* **Texte à analyser**:
....

Quelques nouvelles de par ici
 
 
    Je vais vous donner un peu des nouvelles de par ici. C'est où par ici? C'est chez moi. Enfin, je veux dire pas loin. A la rigueur juste à côté. Le décor, vous le connaissez. Il y a un village avec son clocher vaguement roman. Le presbytère transformé en gîte rural. L'épicerie où l'on vend des caramels pour les gosses et des asticots pour la pêche. Le calme règne jusqu'au milieu de l'après-midi. C'est à ce moment-là que les tracteurs ramènent les voitures de foin dans les fermes. Les travaux agricoles, cette année, quelle galère: on est passé directement de l'hiver du mois de mai à la canicule du solstice! Vers dix-huit heures, dix-huit heure trente, les gosses font des pirouettes à bécane et les ados, sur la placette, gloussent dans leurs téléphones portables sans jamais déclarer forfait. Ensuite, le boulodrome de fortune prend  doucement des allures de petit G20 provincial.
    Imperturbable, l'employé municipal arrose les fleurs. Ou ce qu'il en reste. Le week-end dernier, des dadais en goguette ont piétiné les terre-pleins. "Saloperie de désoeuvrés!" maugrée Jean en lisant l'entrefilet dans la chronique locale. Jean, c'est le facteur. Après sa tournée, il aime bien prendre un verre. Le seul café qui n'a pas encore baissé rideau aligne trois tables sur le trottoir. Les autres troquets ont tous fermé. Trop de travaux pour se mettre aux normes. En sirotant son panaché, le préposé s'attarde sur le journal du coin. Les décès, les mariages, les naissances, les accidents... Il lit aussi le billet, en haut à gauche de la page 2. Il y a même la photo du chroniqueur qui tient un bouquin dans ses mains. En regardant de près, on découvre le titre et l'auteur. C'est Après beaucoup d'années de Philippe Jaccottet.
    Jaccottet est un immense poète qui vit dans les parages. Mais personne ne le connaît vraiment. Jean s'en fiche. Lui, ce qu'il recherche dans son canard, ce sont les infos pratiques. Ou les échos du conseil municipal. L'annonce des fêtes d'été. Les vide-greniers des alentours. Mais à la Une, il y a cette photo. Un ministre et sa femme "dans la tourmente". Eric et Florence Woerth, ils s'appellent. Pierrot, le patron du café, qui vient faire un brin de causette à Jean, prononce ce nom à sa façon. Il dit "Voerte" et ça sonne un peu comme un hommage aux absinthes verlainiennes d'autrefois. "Tous pareils, hein, y'en a pas un pour racheter l'autre!". Jean, le regard rivé aux résultats du "Mondial" de foot et au classement général du Tour de France, ne répond rien. Ou alors il fait "hum hum" et bien malin qui pourrait comprendre si c'est une approbation ou l'inverse.

....

* **Données fournies**:
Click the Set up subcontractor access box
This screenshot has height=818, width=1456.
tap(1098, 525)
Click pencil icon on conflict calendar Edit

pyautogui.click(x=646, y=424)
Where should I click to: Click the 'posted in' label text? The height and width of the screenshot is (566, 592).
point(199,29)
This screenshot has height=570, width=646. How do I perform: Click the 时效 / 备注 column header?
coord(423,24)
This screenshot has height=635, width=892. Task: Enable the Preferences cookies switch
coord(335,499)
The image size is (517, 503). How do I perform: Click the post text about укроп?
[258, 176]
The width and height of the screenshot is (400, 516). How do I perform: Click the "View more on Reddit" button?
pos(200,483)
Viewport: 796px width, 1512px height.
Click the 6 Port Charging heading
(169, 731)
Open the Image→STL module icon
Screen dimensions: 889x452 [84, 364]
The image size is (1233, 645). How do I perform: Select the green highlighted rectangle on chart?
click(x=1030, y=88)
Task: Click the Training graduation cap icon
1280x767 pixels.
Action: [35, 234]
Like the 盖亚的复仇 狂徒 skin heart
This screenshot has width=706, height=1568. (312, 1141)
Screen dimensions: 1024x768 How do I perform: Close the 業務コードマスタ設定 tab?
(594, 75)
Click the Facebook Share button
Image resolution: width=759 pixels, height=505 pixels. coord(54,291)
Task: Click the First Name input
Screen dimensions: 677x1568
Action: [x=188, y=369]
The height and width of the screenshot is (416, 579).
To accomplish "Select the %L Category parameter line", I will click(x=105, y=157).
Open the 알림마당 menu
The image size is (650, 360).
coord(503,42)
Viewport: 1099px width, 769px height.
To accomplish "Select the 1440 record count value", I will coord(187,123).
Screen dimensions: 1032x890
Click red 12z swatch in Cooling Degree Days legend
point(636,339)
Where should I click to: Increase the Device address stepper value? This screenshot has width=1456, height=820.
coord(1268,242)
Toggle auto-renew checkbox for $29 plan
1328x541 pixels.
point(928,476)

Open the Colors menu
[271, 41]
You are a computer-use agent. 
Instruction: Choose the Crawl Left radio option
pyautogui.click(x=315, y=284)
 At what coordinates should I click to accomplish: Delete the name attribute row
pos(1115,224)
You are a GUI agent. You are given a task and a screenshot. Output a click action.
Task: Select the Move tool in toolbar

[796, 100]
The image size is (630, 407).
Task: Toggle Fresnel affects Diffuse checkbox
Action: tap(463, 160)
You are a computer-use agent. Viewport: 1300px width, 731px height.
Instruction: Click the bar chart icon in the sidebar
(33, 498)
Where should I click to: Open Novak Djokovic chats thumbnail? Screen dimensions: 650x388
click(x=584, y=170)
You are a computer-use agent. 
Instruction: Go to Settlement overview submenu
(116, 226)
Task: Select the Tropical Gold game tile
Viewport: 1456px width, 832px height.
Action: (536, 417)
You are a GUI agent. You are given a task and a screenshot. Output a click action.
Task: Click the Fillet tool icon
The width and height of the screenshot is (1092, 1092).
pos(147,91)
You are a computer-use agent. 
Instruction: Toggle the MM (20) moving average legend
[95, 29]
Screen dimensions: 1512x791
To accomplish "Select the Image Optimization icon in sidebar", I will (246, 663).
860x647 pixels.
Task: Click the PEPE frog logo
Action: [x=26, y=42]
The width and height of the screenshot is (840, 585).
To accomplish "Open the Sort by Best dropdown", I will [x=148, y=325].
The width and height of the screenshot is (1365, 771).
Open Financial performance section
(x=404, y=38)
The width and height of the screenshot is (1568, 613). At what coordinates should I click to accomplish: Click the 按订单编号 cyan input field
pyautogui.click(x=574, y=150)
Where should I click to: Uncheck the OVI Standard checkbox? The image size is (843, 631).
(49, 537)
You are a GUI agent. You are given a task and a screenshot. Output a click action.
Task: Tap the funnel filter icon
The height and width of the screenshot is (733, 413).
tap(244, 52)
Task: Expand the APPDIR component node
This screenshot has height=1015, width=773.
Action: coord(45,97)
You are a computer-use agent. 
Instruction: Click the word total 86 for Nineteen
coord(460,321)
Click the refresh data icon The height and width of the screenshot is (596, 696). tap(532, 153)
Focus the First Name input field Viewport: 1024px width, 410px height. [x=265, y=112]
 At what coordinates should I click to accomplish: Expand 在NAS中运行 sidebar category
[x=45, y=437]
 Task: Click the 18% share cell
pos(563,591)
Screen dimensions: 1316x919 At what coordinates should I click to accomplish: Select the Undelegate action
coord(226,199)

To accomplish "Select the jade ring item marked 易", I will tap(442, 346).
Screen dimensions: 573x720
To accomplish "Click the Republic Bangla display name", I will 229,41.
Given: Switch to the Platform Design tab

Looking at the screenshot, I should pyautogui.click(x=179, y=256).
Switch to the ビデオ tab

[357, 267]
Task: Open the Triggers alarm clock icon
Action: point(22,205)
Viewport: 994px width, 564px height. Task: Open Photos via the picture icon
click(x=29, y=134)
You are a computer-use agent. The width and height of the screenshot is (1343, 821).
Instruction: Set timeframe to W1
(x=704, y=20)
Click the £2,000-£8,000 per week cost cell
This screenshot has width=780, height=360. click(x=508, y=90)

....

* **Objectif de l'exercice**:
Recopiez sans rien changer le passage du texte à analyser qui commence par « Jaccottet est un » et se poursuit jusqu'à « approbation ou l'inverse. ».

* **Votre solution**:
Jaccottet est un immense poète qui vit dans les parages. Mais personne ne le connaît vraiment. Jean s'en fiche. Lui, ce qu'il recherche dans son canard, ce sont les infos pratiques. Ou les échos du conseil municipal. L'annonce des fêtes d'été. Les vide-greniers des alentours. Mais à la Une, il y a cette photo. Un ministre et sa femme "dans la tourmente". Eric et Florence Woerth, ils s'appellent. Pierrot, le patron du café, qui vient faire un brin de causette à Jean, prononce ce nom à sa façon. Il dit "Voerte" et ça sonne un peu comme un hommage aux absinthes verlainiennes d'autrefois. "Tous pareils, hein, y'en a pas un pour racheter l'autre!". Jean, le regard rivé aux résultats du "Mondial" de foot et au classement général du Tour de France, ne répond rien. Ou alors il fait "hum hum" et bien malin qui pourrait comprendre si c'est une approbation ou l'inverse.